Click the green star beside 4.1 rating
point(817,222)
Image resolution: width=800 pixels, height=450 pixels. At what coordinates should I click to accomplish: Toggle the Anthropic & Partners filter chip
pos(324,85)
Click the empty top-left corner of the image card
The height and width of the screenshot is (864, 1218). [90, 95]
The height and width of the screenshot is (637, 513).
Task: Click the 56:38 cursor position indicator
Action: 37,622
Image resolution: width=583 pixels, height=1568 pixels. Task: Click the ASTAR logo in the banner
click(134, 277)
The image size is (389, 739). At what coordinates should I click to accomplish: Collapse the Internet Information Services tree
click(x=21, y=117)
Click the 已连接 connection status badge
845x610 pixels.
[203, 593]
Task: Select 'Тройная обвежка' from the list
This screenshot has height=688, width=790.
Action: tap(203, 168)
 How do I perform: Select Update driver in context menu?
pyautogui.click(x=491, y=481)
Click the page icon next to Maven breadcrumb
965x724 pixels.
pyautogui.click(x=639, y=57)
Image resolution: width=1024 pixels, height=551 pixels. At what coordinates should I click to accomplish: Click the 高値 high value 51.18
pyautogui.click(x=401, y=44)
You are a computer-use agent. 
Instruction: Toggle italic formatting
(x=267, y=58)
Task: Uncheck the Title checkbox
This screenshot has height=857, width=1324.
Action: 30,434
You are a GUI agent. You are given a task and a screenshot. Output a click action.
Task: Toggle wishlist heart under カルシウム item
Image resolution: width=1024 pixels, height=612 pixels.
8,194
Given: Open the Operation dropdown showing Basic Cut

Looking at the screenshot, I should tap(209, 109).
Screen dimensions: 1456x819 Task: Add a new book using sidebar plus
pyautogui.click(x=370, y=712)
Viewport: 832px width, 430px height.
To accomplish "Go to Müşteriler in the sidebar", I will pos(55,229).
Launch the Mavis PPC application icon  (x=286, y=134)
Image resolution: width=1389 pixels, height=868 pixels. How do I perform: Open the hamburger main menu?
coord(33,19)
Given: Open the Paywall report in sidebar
########################################
• _Problem details_: Pick out the lines above containing the word "agent", then copy them.

• _Answer area_:
You are a computer-use agent. 
You are a GUI agent. You are given a task and a screenshot. Output a click action.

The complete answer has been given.